We had the good fortune of connecting with Kim Reynolds and we’ve shared our conversation below.
Hi Kim, so excited to have you on the platform. So before we get into questions about your work-life, maybe you can bring our readers up to speed on your story and how you got to where you are today?
Kim Reynolds – Entrepreneur/Philanthropist/Adventurer
I’ve been in the business of empowering women for many years. This quest started in 1999 when I co-founded Chicks with Picks, a women’s ice climbing program in Ouray, CO. Here, women learned to face their fears and gain confidence through learning to ice climb. Our motto was “kiss my axe,” and we held a sassy attitude to keep the program approachable and fun. We were about “women climbing with women, for women,” and we raised money for the local women’s shelter and became their largest donor through live public auctions.
“Chicks” was at the cutting edge as there was nothing like it at the time.
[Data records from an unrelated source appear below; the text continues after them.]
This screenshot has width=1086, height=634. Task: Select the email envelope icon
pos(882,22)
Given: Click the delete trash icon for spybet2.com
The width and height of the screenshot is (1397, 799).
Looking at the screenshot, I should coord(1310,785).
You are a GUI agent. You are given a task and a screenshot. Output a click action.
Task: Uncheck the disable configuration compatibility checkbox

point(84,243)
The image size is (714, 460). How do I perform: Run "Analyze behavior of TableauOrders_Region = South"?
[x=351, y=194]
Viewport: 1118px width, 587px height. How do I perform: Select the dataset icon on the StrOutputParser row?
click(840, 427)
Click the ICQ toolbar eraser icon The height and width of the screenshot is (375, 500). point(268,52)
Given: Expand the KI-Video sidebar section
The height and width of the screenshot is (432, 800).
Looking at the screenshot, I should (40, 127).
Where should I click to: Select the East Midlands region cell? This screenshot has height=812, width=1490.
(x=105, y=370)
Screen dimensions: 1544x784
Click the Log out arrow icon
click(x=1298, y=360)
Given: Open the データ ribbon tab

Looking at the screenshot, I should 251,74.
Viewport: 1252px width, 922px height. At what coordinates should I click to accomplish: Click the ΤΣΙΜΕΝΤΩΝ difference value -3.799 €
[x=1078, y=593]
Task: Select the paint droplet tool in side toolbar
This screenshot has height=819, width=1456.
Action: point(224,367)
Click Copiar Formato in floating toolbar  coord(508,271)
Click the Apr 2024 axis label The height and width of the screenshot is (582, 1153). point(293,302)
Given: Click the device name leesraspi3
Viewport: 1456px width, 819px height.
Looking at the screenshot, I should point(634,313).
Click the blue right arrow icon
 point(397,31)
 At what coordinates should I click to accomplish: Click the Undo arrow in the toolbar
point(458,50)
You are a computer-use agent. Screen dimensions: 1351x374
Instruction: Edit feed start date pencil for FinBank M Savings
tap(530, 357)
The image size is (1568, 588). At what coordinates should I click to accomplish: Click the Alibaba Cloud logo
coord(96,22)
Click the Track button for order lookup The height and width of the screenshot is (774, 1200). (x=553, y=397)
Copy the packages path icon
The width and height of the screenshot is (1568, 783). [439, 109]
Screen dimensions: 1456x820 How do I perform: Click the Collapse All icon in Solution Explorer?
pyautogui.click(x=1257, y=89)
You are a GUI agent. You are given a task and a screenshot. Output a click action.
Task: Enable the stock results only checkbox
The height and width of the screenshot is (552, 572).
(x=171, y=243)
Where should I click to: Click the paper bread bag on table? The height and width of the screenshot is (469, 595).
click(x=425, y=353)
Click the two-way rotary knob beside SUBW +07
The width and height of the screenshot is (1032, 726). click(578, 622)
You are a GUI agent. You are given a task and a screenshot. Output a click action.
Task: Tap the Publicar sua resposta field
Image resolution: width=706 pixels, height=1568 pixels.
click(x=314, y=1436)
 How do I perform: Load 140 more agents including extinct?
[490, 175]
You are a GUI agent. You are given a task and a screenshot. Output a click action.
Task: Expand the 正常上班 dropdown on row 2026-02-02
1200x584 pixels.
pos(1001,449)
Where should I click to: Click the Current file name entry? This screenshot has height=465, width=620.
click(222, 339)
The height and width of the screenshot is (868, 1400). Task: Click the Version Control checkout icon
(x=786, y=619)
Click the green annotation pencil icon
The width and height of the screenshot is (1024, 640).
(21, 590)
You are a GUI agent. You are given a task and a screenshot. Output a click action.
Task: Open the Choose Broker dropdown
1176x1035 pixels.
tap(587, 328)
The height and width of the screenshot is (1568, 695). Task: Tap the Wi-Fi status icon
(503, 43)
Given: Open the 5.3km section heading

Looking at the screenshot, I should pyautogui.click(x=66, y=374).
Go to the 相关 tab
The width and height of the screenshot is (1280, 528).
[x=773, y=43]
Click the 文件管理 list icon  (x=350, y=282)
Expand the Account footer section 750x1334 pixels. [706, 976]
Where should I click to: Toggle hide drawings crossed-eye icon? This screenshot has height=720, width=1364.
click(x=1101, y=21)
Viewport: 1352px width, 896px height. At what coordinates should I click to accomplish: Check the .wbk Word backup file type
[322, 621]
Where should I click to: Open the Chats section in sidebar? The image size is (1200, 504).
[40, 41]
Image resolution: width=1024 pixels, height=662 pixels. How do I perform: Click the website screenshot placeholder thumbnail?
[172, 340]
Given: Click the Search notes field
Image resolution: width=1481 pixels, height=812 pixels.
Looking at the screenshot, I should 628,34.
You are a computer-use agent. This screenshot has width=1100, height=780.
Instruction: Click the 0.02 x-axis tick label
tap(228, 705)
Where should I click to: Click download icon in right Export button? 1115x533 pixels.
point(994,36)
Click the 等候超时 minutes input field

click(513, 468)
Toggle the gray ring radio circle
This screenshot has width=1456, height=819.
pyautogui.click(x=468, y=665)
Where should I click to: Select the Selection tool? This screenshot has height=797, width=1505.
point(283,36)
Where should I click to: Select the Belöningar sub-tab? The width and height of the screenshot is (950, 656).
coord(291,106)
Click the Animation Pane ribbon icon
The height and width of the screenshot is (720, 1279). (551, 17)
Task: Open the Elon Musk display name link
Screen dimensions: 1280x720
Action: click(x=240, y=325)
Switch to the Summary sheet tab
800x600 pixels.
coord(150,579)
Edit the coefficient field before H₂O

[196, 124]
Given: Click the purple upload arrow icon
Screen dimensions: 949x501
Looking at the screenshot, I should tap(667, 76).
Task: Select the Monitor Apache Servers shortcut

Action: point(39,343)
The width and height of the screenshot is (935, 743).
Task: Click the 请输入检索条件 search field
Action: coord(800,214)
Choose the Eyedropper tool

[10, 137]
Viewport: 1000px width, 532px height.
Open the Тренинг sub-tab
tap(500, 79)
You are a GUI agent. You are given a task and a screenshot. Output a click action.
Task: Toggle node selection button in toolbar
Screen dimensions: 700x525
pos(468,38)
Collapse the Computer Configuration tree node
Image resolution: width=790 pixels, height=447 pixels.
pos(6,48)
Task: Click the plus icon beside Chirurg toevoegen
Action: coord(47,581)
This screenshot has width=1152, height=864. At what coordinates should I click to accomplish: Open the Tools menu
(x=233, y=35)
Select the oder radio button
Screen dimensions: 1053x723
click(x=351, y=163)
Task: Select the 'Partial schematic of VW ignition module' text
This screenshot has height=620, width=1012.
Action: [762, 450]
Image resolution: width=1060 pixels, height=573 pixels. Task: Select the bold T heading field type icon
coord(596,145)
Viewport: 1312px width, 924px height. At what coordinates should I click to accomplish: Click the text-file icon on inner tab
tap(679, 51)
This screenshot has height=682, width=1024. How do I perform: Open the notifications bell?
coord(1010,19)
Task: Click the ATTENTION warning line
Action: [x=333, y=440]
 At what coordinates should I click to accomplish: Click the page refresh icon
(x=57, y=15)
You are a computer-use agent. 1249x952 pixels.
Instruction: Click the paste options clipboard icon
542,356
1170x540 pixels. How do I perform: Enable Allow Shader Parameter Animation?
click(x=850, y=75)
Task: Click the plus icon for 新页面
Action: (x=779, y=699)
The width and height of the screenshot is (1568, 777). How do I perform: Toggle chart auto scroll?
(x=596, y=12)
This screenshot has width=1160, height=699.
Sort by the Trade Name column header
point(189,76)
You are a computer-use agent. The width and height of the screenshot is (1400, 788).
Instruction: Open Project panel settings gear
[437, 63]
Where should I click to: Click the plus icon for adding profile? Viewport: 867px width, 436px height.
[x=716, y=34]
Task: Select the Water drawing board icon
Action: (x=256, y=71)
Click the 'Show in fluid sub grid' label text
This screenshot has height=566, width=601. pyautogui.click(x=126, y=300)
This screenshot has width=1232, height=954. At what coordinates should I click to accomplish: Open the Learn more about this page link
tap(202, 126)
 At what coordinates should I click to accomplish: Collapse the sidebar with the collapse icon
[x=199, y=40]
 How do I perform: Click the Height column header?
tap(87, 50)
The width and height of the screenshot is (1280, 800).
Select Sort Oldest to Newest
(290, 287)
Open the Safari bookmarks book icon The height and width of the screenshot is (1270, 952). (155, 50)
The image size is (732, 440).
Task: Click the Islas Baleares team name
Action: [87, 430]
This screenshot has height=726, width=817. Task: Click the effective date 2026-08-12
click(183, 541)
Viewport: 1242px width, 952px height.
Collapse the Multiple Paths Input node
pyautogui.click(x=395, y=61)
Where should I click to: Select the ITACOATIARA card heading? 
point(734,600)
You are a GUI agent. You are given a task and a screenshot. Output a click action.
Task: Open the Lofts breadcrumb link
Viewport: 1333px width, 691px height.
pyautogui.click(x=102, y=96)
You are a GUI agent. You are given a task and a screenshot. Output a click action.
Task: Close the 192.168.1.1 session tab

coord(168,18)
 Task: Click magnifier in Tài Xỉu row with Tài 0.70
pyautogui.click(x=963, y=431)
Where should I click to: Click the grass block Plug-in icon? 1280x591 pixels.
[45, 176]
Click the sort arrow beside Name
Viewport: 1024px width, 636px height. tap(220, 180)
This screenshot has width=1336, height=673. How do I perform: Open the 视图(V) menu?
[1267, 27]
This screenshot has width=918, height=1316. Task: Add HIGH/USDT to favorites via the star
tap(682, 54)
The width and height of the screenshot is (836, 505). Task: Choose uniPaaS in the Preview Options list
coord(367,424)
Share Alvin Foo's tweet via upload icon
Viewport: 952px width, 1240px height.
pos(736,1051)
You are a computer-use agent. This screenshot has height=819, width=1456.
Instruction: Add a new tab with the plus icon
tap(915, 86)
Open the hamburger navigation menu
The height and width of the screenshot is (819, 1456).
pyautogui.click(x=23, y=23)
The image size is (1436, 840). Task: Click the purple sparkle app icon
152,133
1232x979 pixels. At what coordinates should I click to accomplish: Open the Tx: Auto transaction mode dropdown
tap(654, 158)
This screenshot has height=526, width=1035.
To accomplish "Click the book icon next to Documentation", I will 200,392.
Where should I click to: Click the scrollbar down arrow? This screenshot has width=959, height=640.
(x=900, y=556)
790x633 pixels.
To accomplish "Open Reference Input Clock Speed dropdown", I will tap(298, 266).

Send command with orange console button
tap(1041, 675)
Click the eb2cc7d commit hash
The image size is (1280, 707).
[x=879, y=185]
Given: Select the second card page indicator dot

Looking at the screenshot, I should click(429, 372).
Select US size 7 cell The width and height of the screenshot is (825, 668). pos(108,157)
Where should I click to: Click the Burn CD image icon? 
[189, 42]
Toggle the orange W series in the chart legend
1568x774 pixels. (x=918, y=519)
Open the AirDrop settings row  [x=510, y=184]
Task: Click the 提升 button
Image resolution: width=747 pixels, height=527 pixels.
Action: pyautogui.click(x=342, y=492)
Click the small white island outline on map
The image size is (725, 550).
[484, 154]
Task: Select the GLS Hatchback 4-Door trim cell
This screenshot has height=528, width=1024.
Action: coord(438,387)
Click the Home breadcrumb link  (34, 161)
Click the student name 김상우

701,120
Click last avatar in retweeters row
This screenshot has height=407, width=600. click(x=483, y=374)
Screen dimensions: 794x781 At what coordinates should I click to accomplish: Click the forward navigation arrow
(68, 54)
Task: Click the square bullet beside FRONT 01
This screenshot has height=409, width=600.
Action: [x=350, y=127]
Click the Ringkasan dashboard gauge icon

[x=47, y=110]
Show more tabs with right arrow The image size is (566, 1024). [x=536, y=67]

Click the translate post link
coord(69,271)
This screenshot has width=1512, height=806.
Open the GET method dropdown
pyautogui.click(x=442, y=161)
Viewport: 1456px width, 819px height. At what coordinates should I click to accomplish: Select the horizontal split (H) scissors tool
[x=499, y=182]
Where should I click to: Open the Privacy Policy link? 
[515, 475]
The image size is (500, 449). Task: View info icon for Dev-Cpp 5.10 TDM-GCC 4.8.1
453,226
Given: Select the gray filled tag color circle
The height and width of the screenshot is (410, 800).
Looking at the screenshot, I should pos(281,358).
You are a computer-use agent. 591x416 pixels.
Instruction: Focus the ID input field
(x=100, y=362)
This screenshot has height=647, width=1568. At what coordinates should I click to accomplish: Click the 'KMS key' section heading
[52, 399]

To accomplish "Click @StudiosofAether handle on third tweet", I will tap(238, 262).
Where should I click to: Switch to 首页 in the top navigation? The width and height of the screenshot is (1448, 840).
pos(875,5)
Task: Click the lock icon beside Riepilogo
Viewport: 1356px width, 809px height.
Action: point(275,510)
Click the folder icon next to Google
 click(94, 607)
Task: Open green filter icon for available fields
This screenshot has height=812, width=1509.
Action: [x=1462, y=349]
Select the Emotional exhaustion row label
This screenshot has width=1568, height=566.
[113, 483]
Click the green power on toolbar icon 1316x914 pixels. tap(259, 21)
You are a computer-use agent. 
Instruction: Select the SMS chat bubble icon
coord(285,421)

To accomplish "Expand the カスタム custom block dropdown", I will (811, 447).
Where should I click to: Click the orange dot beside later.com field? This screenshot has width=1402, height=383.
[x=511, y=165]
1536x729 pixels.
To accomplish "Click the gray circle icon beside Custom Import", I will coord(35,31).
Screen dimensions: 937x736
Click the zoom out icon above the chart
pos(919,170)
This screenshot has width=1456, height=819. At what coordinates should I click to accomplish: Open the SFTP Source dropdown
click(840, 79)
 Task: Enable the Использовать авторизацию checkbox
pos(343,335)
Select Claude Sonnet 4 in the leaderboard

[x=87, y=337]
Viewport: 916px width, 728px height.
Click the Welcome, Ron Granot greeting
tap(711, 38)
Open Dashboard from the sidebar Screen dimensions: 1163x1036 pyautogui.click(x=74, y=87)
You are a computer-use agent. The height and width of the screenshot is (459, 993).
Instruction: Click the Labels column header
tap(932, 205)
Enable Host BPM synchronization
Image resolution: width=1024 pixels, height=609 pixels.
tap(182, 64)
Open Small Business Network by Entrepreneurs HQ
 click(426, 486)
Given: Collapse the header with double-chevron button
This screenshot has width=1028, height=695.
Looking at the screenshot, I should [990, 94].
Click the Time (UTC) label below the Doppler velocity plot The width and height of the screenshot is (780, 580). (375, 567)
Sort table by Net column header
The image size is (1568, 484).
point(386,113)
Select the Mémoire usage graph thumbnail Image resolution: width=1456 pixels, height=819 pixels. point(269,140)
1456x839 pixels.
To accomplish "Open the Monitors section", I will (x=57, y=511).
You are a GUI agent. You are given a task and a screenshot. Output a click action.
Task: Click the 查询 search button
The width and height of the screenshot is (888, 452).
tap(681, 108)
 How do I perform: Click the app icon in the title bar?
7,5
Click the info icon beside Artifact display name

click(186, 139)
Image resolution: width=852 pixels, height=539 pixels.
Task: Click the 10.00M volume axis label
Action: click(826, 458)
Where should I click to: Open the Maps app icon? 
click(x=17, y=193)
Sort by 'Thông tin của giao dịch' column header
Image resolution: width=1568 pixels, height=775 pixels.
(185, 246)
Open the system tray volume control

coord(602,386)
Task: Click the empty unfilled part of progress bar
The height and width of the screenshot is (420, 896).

We were featured on the Today Show, NBC News, Shape Magazine, Rock & Ice, Fitness Magazine and so many other publications over the years that highlighted this unique program. I sold the business after running it for 16 years, and it still exists today, 22 years later!
Around the same time, I co-founded a non-profit called the dZi Foundation that works in partnership with isolated communities in Nepal to create lasting improvements in their quality of life. In the beginning, we supported efforts to stop young girls from getting sold into the sex trade.
A few years later, I founded Mind Over Mountains transformational retreats for women, integrating life coaching to support sustainable change. This evolved into its current iteration of running women’s leadership programs.
In 2015, I was inducted into the American Mountaineering Hall of Excellence – honoring both my climbing achievements and giving back to women, and this brought a nice finale’ to this phase of my life.
After I sold “Chicks,” I decided to take my coaching and leadership skills to the next level so I put my big girl shoes on and entered the corporate world. Here, I became an executive coach and facilitator in the Leadership Development arena for the last seven years.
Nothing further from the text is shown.